The first Moldavian rule established under the Statute, that of Mihail Sturdza, was nonetheless ambivalent: eager to reduce abuse of office, Sturdza introduced reforms (the abolition of slavery, secularization, economic rebuilding), but he was widely seen as enforcing his own power over that of the newly instituted consultative Assembly. A supporter of the union of his country with Wallachia and of Romanian Romantic nationalism, he obtained the establishment of a customs union between the two countries (1847) and showed support for radical projects favored by low boyars; nevertheless, he clamped down with noted violence the Moldavian revolutionary attempt in the last days of March 1848. Grigore Alexandru Ghica allowed the exiled revolutionaries to return to Moldavia c. 1853, which led to the creation of the National Party (Partida Națională), a trans-boundary group of radical union supporters which campaigned for a single state under a foreign dynasty.

Southern Bessarabia

Moldavia (in orange) after 1856

In 1856, under the terms of the Treaty of Paris, the Russian Empire returned to Moldavia a significant territory in southern Bessarabia (including a part of Budjak), organised later as the Bolgrad, Cahul, and Ismail counties.[31]

Union with Wallachia


Russian domination ended abruptly after the Crimean War, when the Treaty of Paris also passed the two Romanian principalities under the tutelage of Great European Powers (together with Russia and the Ottoman overlord, power-sharing included the United Kingdom of Great Britain and Ireland, the Austrian Empire, the French Empire, the Kingdom of Piedmont-Sardinia, and Prussia). Due to Austrian and Ottoman opposition and British reserves, the union program as demanded by radical campaigners was debated intensely.

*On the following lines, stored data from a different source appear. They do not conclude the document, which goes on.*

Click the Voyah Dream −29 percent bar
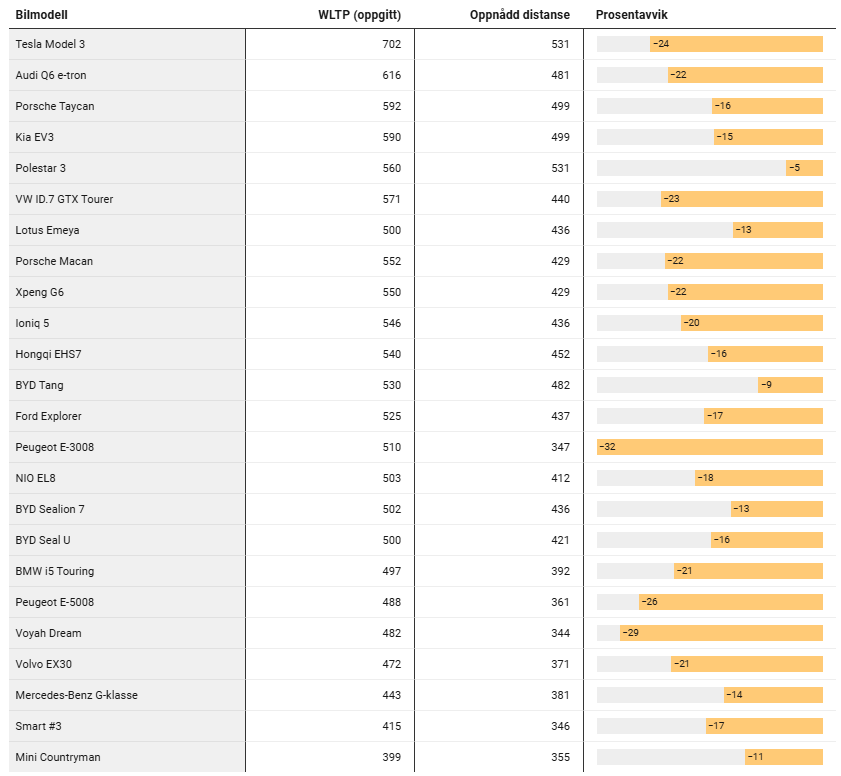 (x=720, y=633)
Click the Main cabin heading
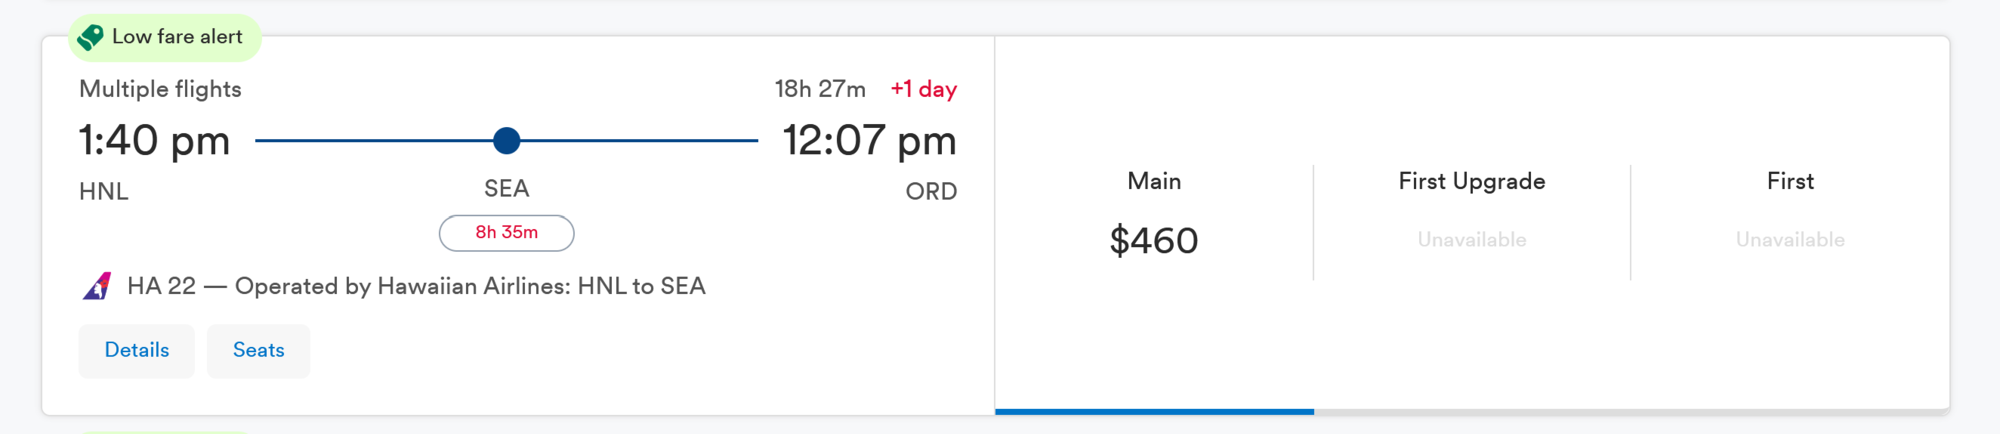Viewport: 2000px width, 434px height. point(1154,181)
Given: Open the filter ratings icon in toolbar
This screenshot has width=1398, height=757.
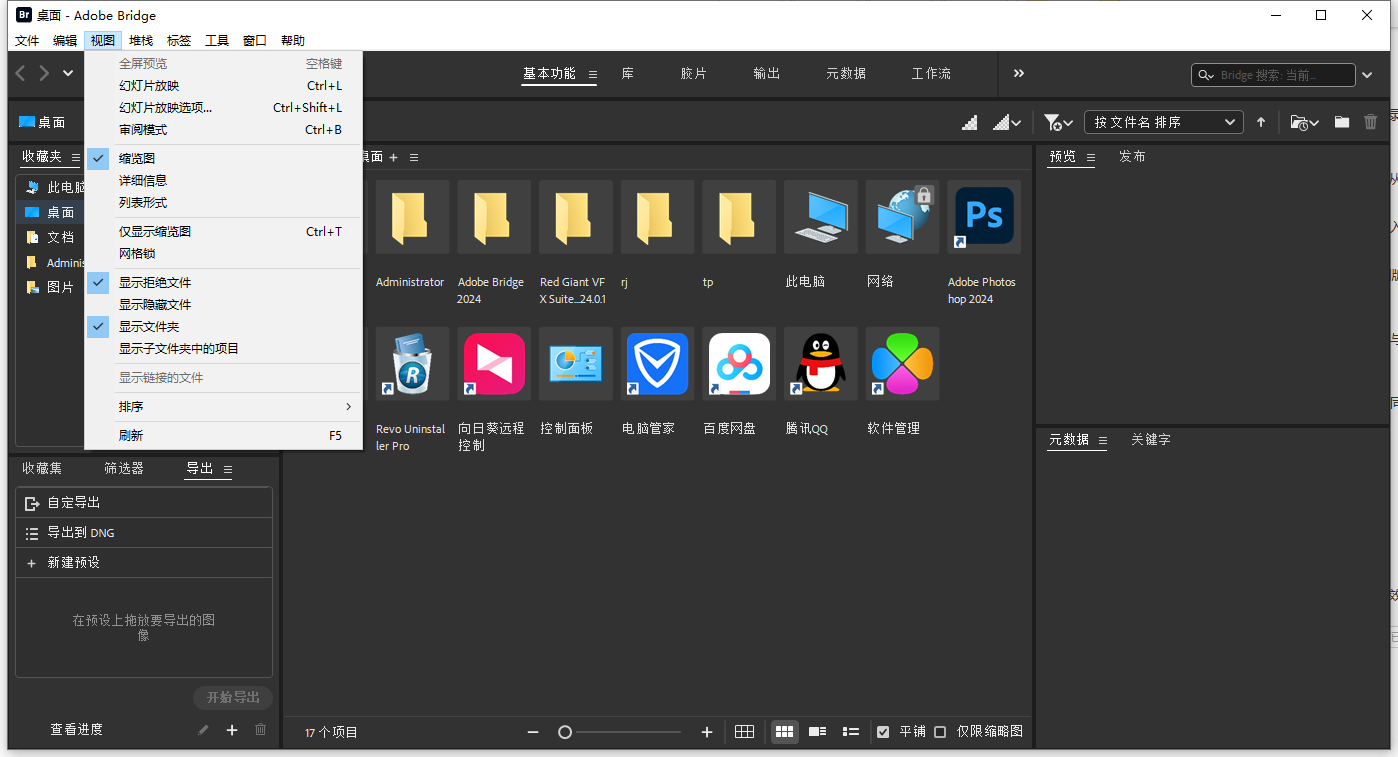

In September 1857, given that Caimacam Nicolae Vogoride had perpetrated fraud in elections in Moldavia, the Powers allowed the two states to convene ad hoc divans, which were to decide a new constitutional framework; the result showed overwhelming support for the union, as the creation of a liberal and neutral state. After further meetings among leaders of tutor states, an agreement was reached (the Paris Convention), whereby a limited union was to be enforced – separate governments and thrones, with only two bodies in common (a Court of Cassation and a Central Commission residing in Focșani); it also stipulated that an end to all privilege was to be passed into law, and awarded back to Moldavia the areas around Bolhrad, Cahul, and Izmail.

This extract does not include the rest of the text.